* **Records provided**:
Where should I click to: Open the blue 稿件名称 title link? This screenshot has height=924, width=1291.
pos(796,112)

---

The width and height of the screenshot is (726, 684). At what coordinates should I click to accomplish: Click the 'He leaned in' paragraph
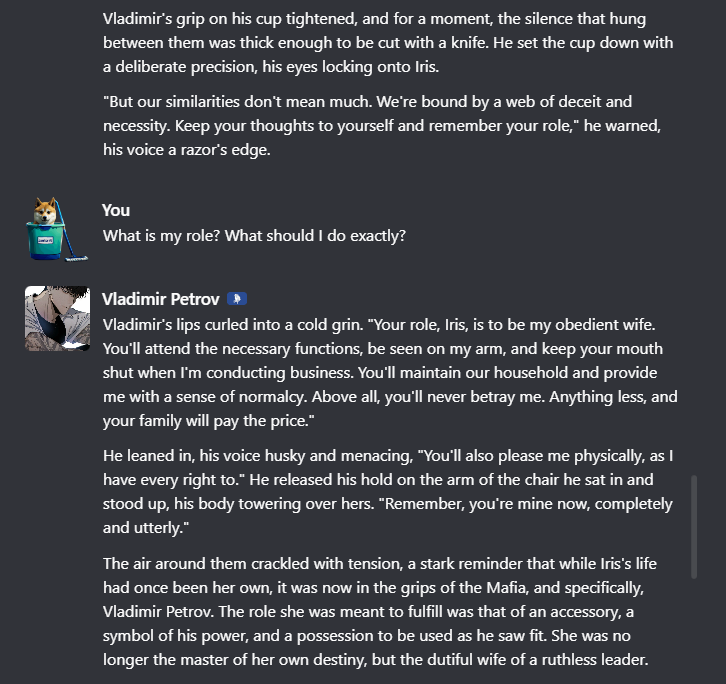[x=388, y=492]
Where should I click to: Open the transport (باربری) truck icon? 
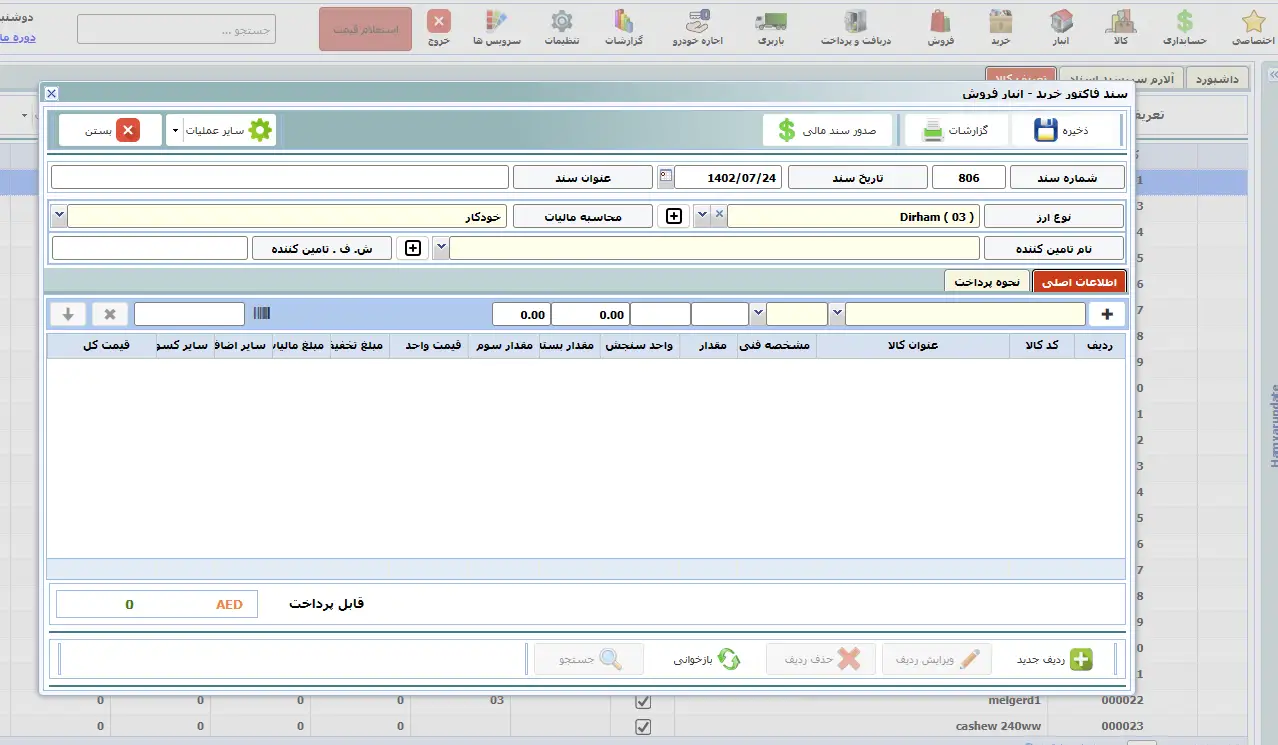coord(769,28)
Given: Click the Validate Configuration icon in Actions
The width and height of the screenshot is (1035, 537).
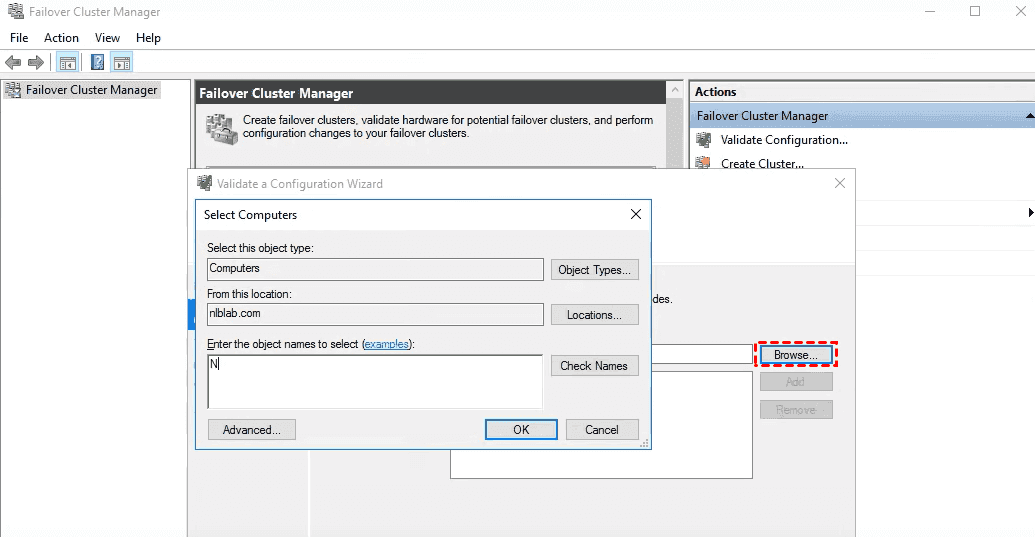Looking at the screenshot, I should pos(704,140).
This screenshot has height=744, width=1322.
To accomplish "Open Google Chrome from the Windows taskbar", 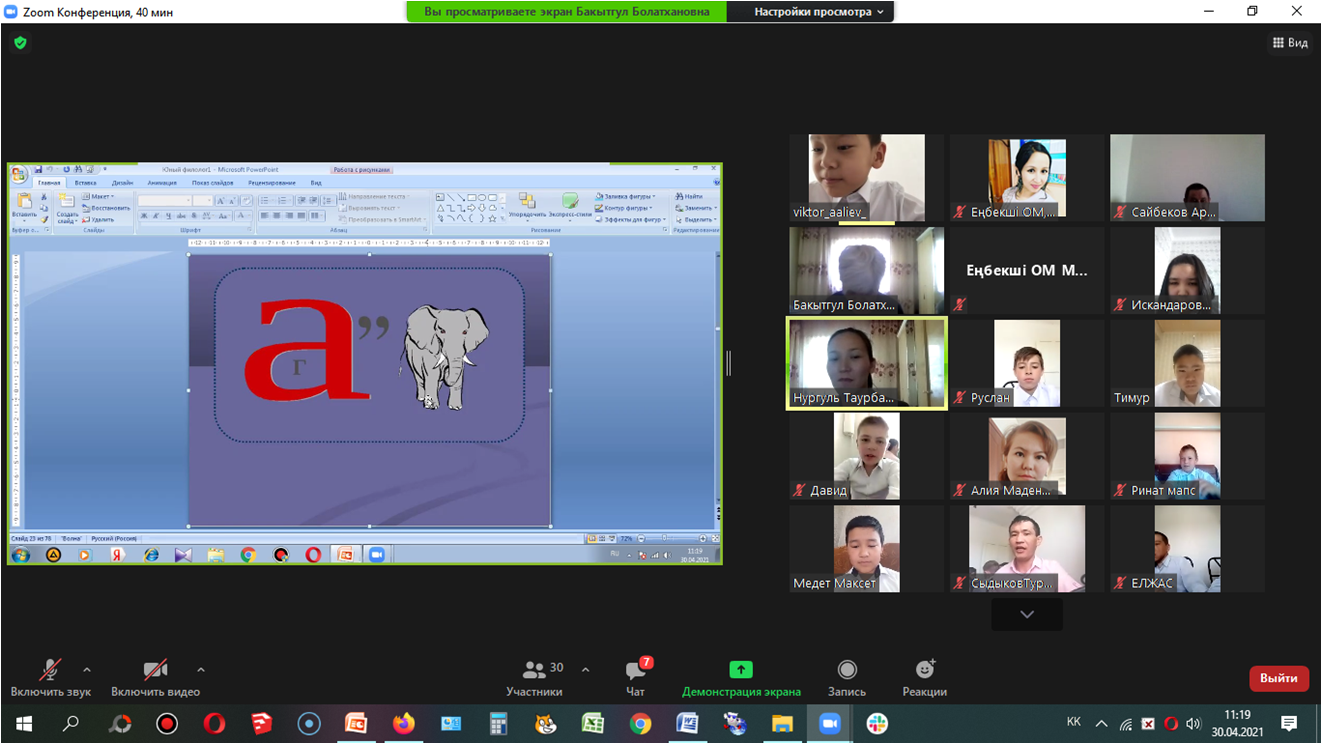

* * *

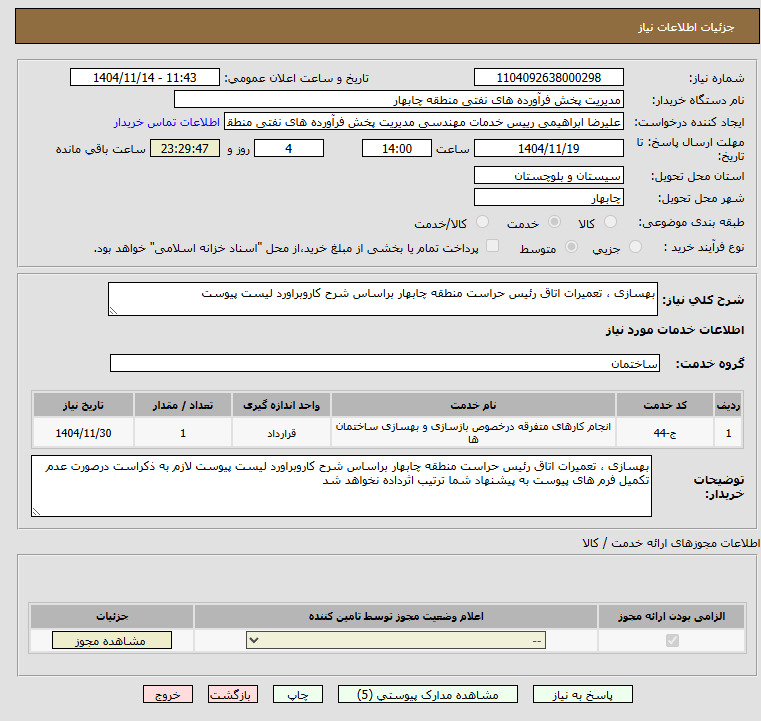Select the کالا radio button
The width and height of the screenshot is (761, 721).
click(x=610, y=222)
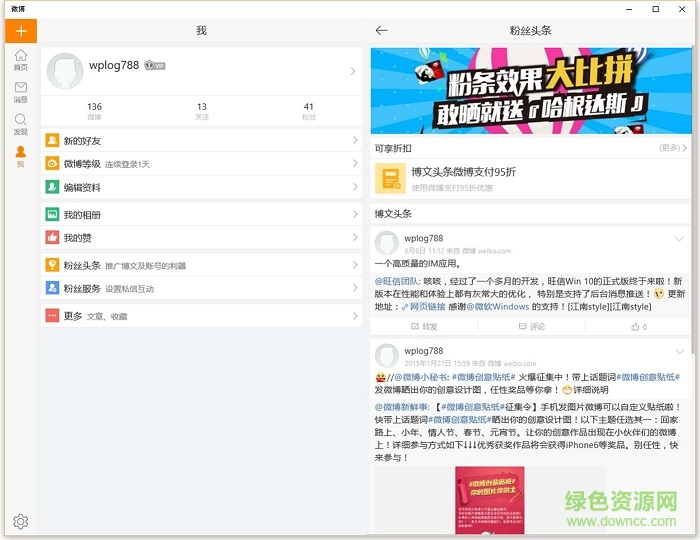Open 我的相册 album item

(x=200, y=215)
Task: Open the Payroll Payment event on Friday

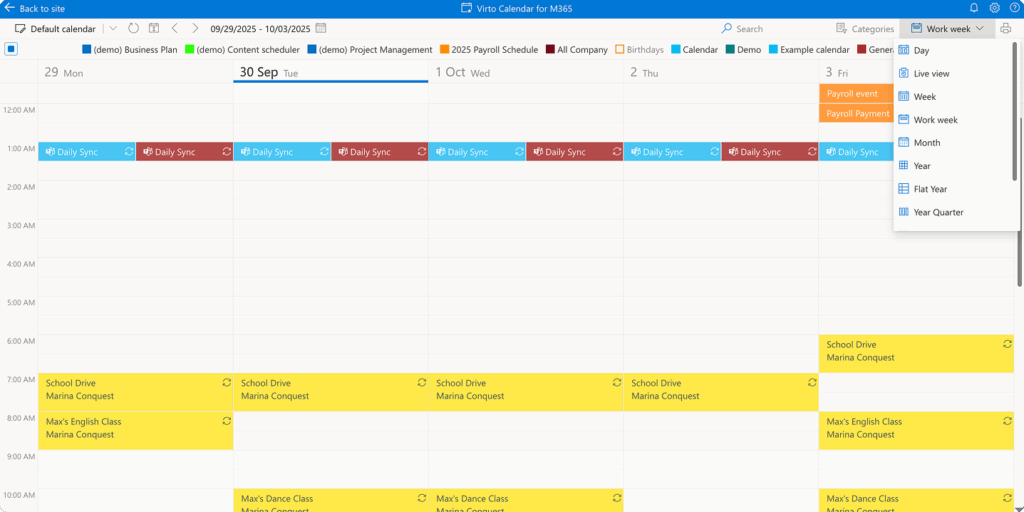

* **Work to complete**:
Go back to the lines above and output, exactly as they stand, the ones from the line containing "The width and height of the screenshot is (1035, 537)." to the line containing "Google Chrome from". Leave all pictures behind.

* **Expected answer**:
The width and height of the screenshot is (1035, 537).
Looking at the screenshot, I should pos(704,140).
This screenshot has height=744, width=1322.
To accomplish "Open Google Chrome from the Windows taskbar", 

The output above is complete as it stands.